Sarah May Turn on Andrew If Cash Dries Up — Insider Warns ‘She’ll Say Anything to Save Her Own Skin’
Sarah Ferguson has been dubbed a 'royal survivor,' a Houdini with 'nine lives' — someone who has always managed to land on her feet no matter how messy the scandal. After the recent scandal, insiders now believe the Duchess’s famed resilience could soon take a darker turn. As Prince Andrew faces renewed scrutiny and both he and Fergie find themselves financially cornered, Palace sources suggest that the former Duchess might “turn on her ex-husband to save her own skin.”
The couple’s shared life at Royal Lodge, their sprawling Windsor estate, has long been a strange coexistence of affection and necessity.
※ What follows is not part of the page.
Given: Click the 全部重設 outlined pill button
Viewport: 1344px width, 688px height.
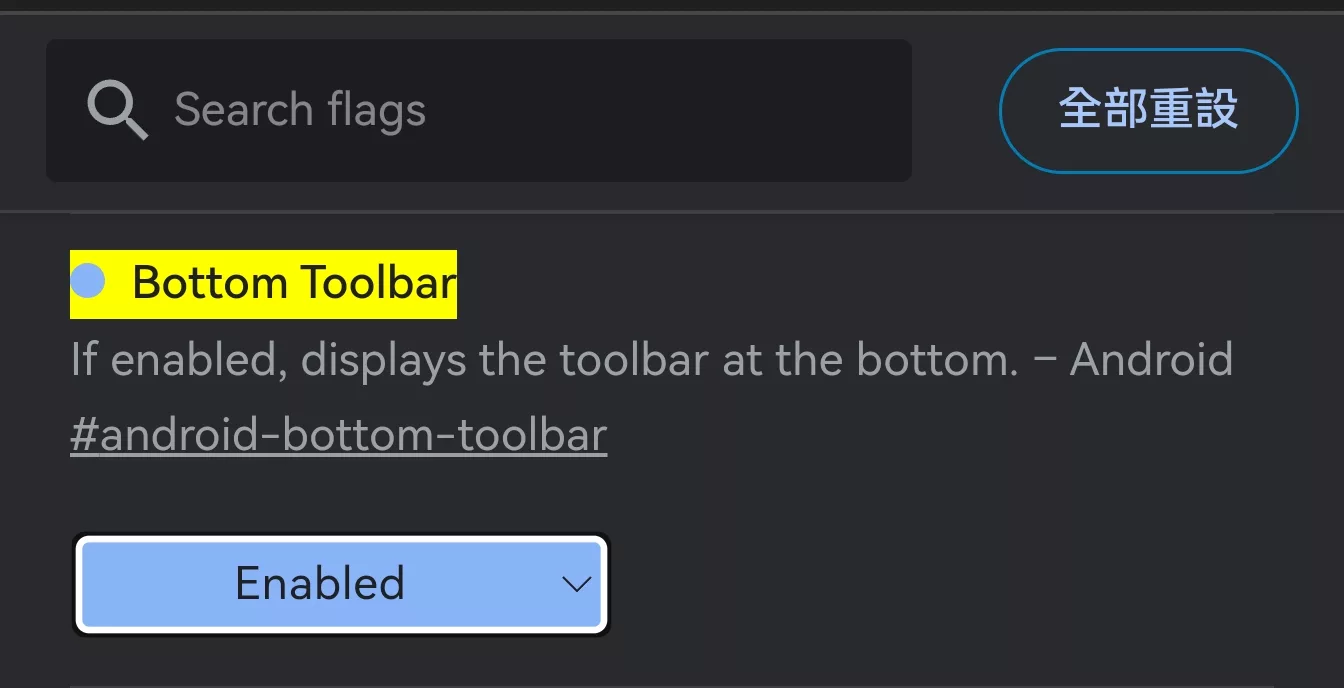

They’re divorced, yet inseparable; living together, yet said to occupy opposite ends of the 30-room mansion. Now, with King Charles reportedly cutting them off and Prince William pushing for their eviction from the property, that domestic arrangement looks increasingly fragile. “How they pay the bills will soon become a major source of tension,” an insider noted, as per the Daily Mail, hinting that the former Duke of York may no longer have the financial cushion he once enjoyed.
Andrew’s troubles are hardly receding. Scotland Yard recently confirmed it is actively ‘investigating claims’ that he asked a police officer to dig up dirt on Virginia Giuffre, the woman who accused him of abuse. Emails unearthed by The Mail on Sunday reportedly show Andrew passing along Giuffre’s personal details to a royal protection officer, a revelation that could make him the first royal in decades to face a criminal probe.
It’s a development that throws Fergie’s future further into question, not least because her reputation, already dented by her past association with Jeffrey Epstein, is now tethered to Andrew’s. “She’ll say anything to save herself,” a royal insider told the Mail. They added, “Her fate is tied to that of her ex-husband.” Ferguson’s children’s author career has already suffered from her proximity to Epstein, who reportedly bankrolled her for more than a decade.
And while she publicly described her acceptance of $20,000 from him as “a giant error of judgment,” new emails suggest the financier’s financial support was far more extensive and disturbingly personal. In one exchange, Epstein boasted that Fergie had been “the first to celebrate his release from jail with her two daughters.”
The optics couldn’t be worse. At a time when Andrew is facing the possibility of losing whatever remains of him, Fergie’s attempts at reinvention seem doomed to collide with the past she can’t outrun. Even her friend Lizzie Cundy admitted, “My heart hurts a little for Sarah,” while also acknowledging sympathy for Epstein’s victims. Financially, too, the Yorks’ future looks shaky. Andrew may still have private investments and overseas assets, but if he depends on Ferguson’s income, insiders warn, “that may be a source of tension.” With both effectively frozen out by the King, they may soon have to rely on their daughters, Princess Beatrice and Princess Eugenie, to bail them out.